▶ _TASK DIRECTIONS_: Print out the full listing exactly as it reads.

▶ _SOURCE INFORMATION_:
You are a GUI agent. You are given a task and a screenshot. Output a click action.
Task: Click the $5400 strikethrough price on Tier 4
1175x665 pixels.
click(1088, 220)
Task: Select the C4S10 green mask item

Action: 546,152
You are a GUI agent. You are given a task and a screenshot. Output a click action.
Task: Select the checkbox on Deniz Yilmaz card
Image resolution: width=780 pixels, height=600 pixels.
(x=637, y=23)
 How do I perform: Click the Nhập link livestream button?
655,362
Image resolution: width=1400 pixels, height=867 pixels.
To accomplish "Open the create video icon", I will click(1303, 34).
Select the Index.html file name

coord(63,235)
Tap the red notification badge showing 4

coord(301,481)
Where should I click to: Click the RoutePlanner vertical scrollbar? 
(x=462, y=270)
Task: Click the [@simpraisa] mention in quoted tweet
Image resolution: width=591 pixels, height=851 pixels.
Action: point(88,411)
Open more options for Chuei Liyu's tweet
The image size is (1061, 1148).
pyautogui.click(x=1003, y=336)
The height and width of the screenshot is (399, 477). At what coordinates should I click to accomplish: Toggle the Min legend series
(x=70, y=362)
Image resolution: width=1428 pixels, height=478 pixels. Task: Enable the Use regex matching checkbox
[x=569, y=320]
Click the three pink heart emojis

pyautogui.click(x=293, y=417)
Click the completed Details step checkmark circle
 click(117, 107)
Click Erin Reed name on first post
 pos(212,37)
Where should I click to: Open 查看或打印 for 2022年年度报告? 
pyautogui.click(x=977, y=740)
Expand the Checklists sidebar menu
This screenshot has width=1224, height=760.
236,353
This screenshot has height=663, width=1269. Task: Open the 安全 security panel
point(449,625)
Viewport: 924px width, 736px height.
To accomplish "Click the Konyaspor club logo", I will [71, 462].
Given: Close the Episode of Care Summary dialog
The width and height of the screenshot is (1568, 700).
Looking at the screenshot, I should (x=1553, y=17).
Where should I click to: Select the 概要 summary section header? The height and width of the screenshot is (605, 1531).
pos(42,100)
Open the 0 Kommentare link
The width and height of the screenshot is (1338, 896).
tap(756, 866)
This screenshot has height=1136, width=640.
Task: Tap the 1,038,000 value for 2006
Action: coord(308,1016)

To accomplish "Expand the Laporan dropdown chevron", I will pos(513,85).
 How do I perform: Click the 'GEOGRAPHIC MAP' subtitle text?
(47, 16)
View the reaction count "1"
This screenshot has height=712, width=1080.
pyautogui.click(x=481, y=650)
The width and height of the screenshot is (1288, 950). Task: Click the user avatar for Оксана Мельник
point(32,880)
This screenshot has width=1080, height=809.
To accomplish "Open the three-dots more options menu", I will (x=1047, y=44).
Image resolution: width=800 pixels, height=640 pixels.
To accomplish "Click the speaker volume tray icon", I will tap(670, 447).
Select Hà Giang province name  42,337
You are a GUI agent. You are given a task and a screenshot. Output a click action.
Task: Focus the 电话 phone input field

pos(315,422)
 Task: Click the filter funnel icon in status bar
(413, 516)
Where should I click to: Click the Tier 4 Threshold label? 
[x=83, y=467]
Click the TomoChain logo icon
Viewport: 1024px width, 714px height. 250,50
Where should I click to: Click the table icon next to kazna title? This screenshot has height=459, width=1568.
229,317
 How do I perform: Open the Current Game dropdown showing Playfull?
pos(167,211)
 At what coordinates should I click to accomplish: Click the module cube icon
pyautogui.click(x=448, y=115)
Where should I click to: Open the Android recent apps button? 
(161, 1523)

▶ _OUTPUT FOR THIS TASK_:
You are a GUI agent. You are given a task and a screenshot. Output a click action.
Task: Click the $5400 strikethrough price on Tier 4
1175x665 pixels.
click(1088, 220)
Task: Select the C4S10 green mask item

Action: 546,152
You are a GUI agent. You are given a task and a screenshot. Output a click action.
Task: Select the checkbox on Deniz Yilmaz card
Image resolution: width=780 pixels, height=600 pixels.
(x=637, y=23)
 How do I perform: Click the Nhập link livestream button?
655,362
Image resolution: width=1400 pixels, height=867 pixels.
To accomplish "Open the create video icon", I will click(1303, 34).
Select the Index.html file name

coord(63,235)
Tap the red notification badge showing 4

coord(301,481)
Where should I click to: Click the RoutePlanner vertical scrollbar? 
(x=462, y=270)
Task: Click the [@simpraisa] mention in quoted tweet
Image resolution: width=591 pixels, height=851 pixels.
Action: point(88,411)
Open more options for Chuei Liyu's tweet
The image size is (1061, 1148).
pyautogui.click(x=1003, y=336)
The height and width of the screenshot is (399, 477). At what coordinates should I click to accomplish: Toggle the Min legend series
(x=70, y=362)
Image resolution: width=1428 pixels, height=478 pixels. Task: Enable the Use regex matching checkbox
[x=569, y=320]
Click the three pink heart emojis

pyautogui.click(x=293, y=417)
Click the completed Details step checkmark circle
 click(117, 107)
Click Erin Reed name on first post
 pos(212,37)
Where should I click to: Open 查看或打印 for 2022年年度报告? 
pyautogui.click(x=977, y=740)
Expand the Checklists sidebar menu
This screenshot has width=1224, height=760.
236,353
This screenshot has height=663, width=1269. Task: Open the 安全 security panel
point(449,625)
Viewport: 924px width, 736px height.
To accomplish "Click the Konyaspor club logo", I will [71, 462].
Given: Close the Episode of Care Summary dialog
The width and height of the screenshot is (1568, 700).
Looking at the screenshot, I should (x=1553, y=17).
Where should I click to: Select the 概要 summary section header? The height and width of the screenshot is (605, 1531).
pos(42,100)
Open the 0 Kommentare link
The width and height of the screenshot is (1338, 896).
tap(756, 866)
This screenshot has height=1136, width=640.
Task: Tap the 1,038,000 value for 2006
Action: coord(308,1016)

To accomplish "Expand the Laporan dropdown chevron", I will pos(513,85).
 How do I perform: Click the 'GEOGRAPHIC MAP' subtitle text?
(47, 16)
View the reaction count "1"
This screenshot has height=712, width=1080.
pyautogui.click(x=481, y=650)
The width and height of the screenshot is (1288, 950). Task: Click the user avatar for Оксана Мельник
point(32,880)
This screenshot has width=1080, height=809.
To accomplish "Open the three-dots more options menu", I will (x=1047, y=44).
Image resolution: width=800 pixels, height=640 pixels.
To accomplish "Click the speaker volume tray icon", I will tap(670, 447).
Select Hà Giang province name  42,337
You are a GUI agent. You are given a task and a screenshot. Output a click action.
Task: Focus the 电话 phone input field

pos(315,422)
 Task: Click the filter funnel icon in status bar
(413, 516)
Where should I click to: Click the Tier 4 Threshold label? 
[x=83, y=467]
Click the TomoChain logo icon
Viewport: 1024px width, 714px height. 250,50
Where should I click to: Click the table icon next to kazna title? This screenshot has height=459, width=1568.
229,317
 How do I perform: Open the Current Game dropdown showing Playfull?
pos(167,211)
 At what coordinates should I click to accomplish: Click the module cube icon
pyautogui.click(x=448, y=115)
Where should I click to: Open the Android recent apps button? 
(161, 1523)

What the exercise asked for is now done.